— TASK PROMPT —
Continue the article on antibiotic candidates found in prion proteins, starting after its final sentence.

— SELECTED TEXT —
University of Pennsylvania researchers used deep learning to scan 19.3 million peptide fragments from prion proteins and uncovered a massive cache of antibiotic candidates — molecules they're calling "prionins."

AI Mines Prion Proteins for Hidden Antibiotics — And Finds 1,179 of Them
Image: Madprime (talk · contribs), CC BY-SA 3.0 (license)

Prions have spent decades as biology's bogeyman — the misfolded proteins behind mad cow disease, CJD, and fatal insomnia. But a new study from the University of Pennsylvania's Machine Biology Group reveals they may have been hiding a medicinal treasure all along.

Using a deep-learning platform called APEX 1.1, researchers scanned 19.3 million peptide fragments derived from 2,897 prion and prion-like proteins across the tree of life. The AI flagged 1,179 sequences likely to have antibiotic activity — a new class of molecules they've named prionins.

"This work changes where we think antibiotics might be hiding," said César de la Fuente, senior author and director of the Machine Biology Group. "Prions have long been seen almost entirely through the lens of disease, but AI let us ask a different question: whether these proteins also encode useful molecular fragments. The answer appears to be yes."

The team selected 75 of the most promising candidates for lab testing against 11 bacterial pathogens, including drug-resistant strains. Fifty-nine inhibited at least one pathogen, and 42 demonstrated strong activity at low concentrations. Sixteen showed no measurable toxicity to human cells at the highest concentrations tested.

— SUPPLIED RECORDS —
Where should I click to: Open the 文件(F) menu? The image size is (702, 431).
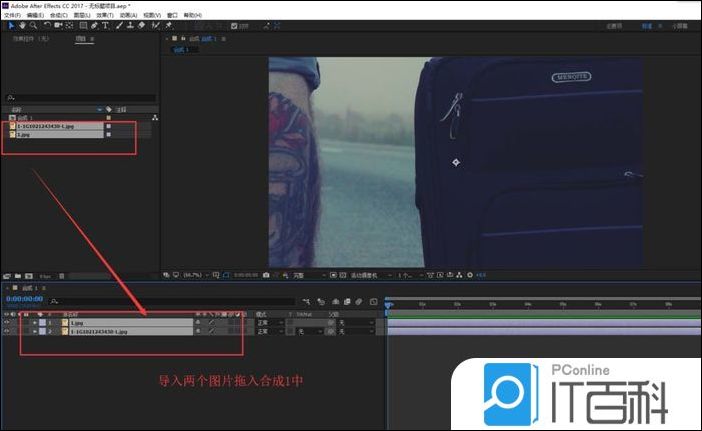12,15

--

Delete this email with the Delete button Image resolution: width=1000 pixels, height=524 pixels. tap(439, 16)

— EXPECTED OUTPUT —
Two peptides — one from a fungus, another from a roundworm — were then tested in mice infected with Acinetobacter baumannii, a notorious multidrug-resistant pathogen. Both reduced bacterial loads comparably to polymyxin B, a last-resort antibiotic, with no treatment-related side effects.

"This is where the story becomes more than a computer screen," said Marcelo Torres, co-first author. "The AI search gave us a short list of candidates, but the important point is that many of those molecules worked in the lab, and two worked in an animal infection model."

The prionins work by disrupting bacterial membranes — the same mechanism used by many naturally occurring antimicrobial peptides. The study, published in Nature Microbiology, is part of a broader effort by de la Fuente's lab to mine "encrypted peptides" hidden inside larger proteins across the natural world, from extinct organisms to venoms.

Antimicrobial resistance is projected to kill 10 million people annually by 2050. AI-driven discovery that turns a class of proteins from neurological villain to pharmaceutical ally is the kind of plot twist the field desperately needs.